» WORK TO COMPLETE
From the records below, copy out each line that has the word "catch".
----- LISTED RECORDS
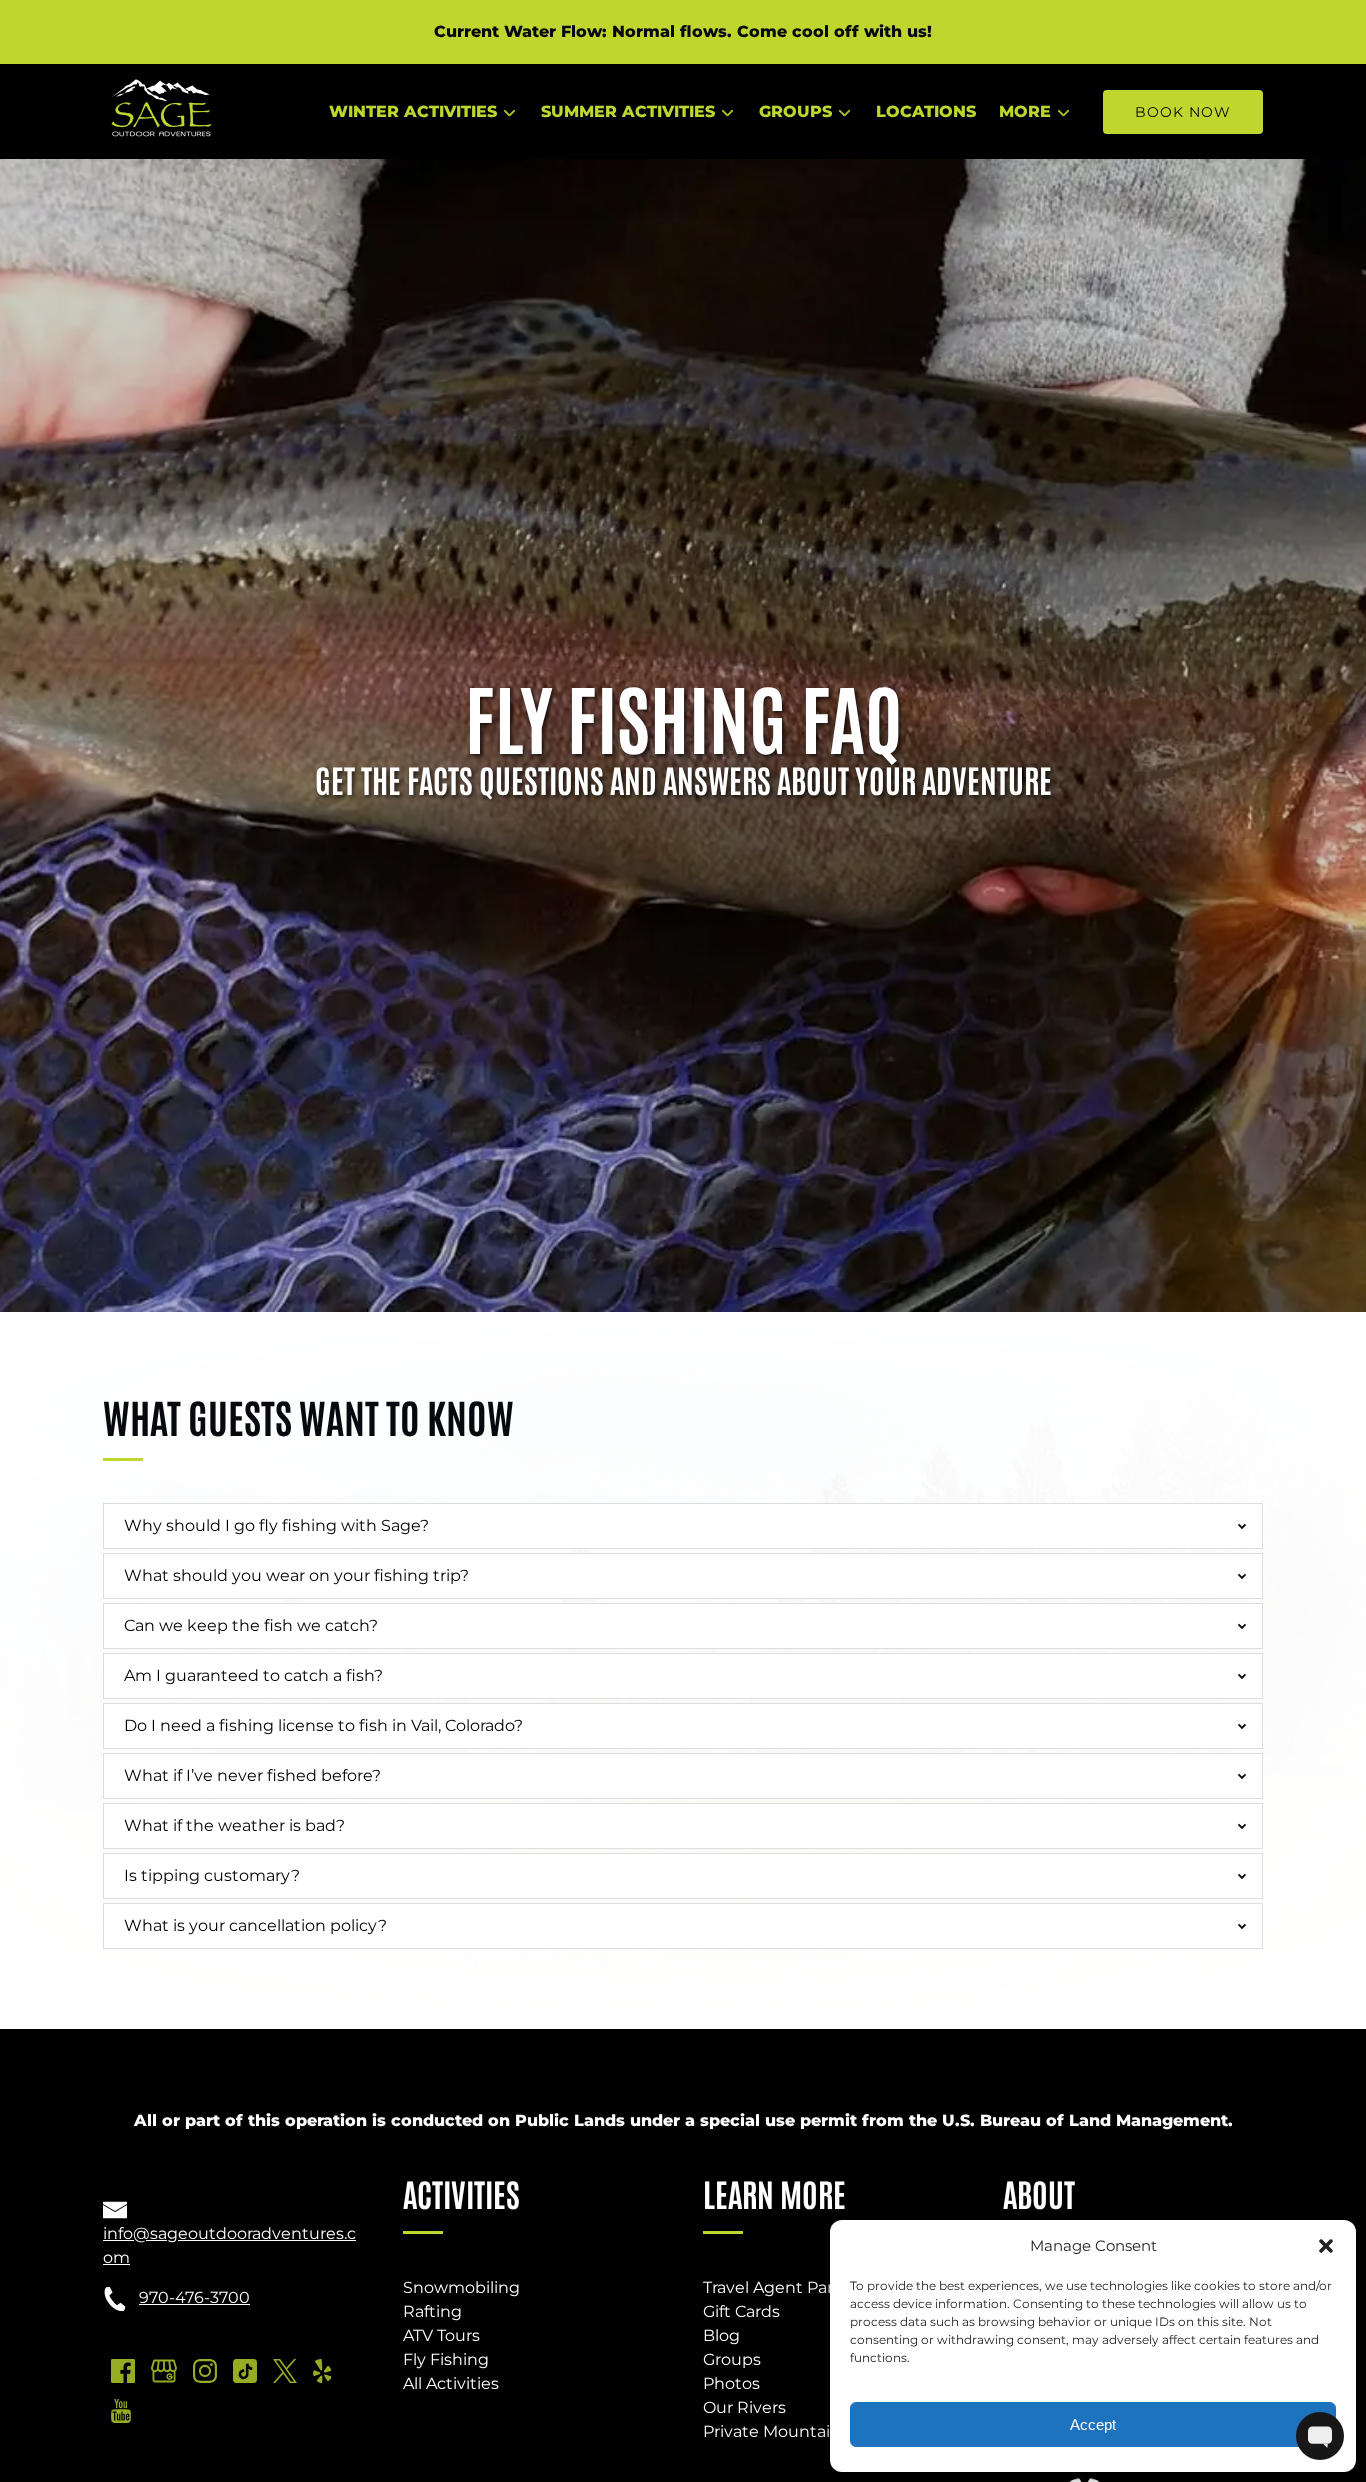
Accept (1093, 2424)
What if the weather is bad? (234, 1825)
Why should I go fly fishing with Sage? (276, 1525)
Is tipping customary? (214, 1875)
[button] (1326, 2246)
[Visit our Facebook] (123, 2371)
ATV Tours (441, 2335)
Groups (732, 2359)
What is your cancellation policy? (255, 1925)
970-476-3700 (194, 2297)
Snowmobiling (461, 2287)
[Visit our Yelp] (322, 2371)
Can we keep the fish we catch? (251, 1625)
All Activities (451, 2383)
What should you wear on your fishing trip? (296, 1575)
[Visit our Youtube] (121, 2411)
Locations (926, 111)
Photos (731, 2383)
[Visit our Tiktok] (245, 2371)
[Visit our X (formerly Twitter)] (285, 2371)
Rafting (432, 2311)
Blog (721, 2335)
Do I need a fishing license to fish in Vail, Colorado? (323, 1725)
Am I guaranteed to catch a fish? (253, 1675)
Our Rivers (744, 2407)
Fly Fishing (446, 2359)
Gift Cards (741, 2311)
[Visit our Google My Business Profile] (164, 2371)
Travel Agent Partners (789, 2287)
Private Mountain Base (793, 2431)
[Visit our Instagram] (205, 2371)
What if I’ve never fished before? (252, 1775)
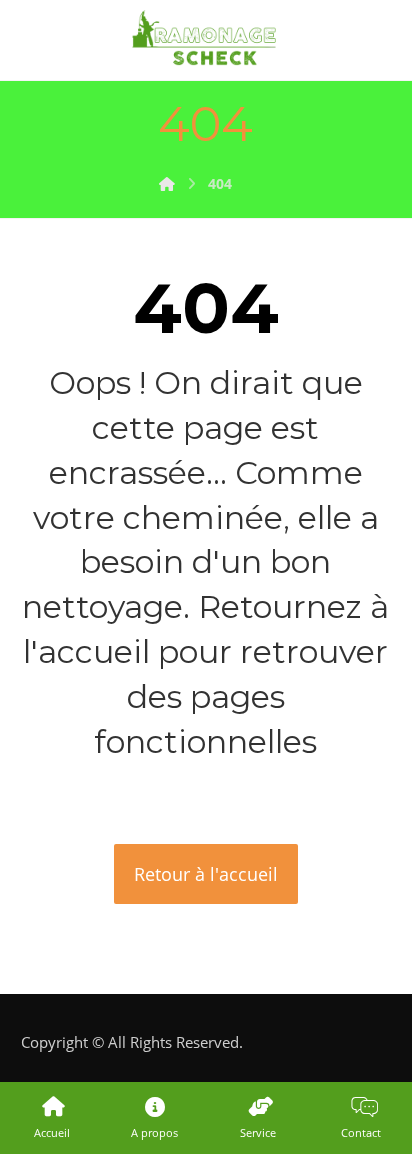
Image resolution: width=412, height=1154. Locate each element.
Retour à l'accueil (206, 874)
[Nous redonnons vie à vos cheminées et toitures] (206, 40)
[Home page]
----------
» EXERCISE OUTPUT
Can we keep the fish we catch? (251, 1625)
Am I guaranteed to catch a fish? (253, 1675)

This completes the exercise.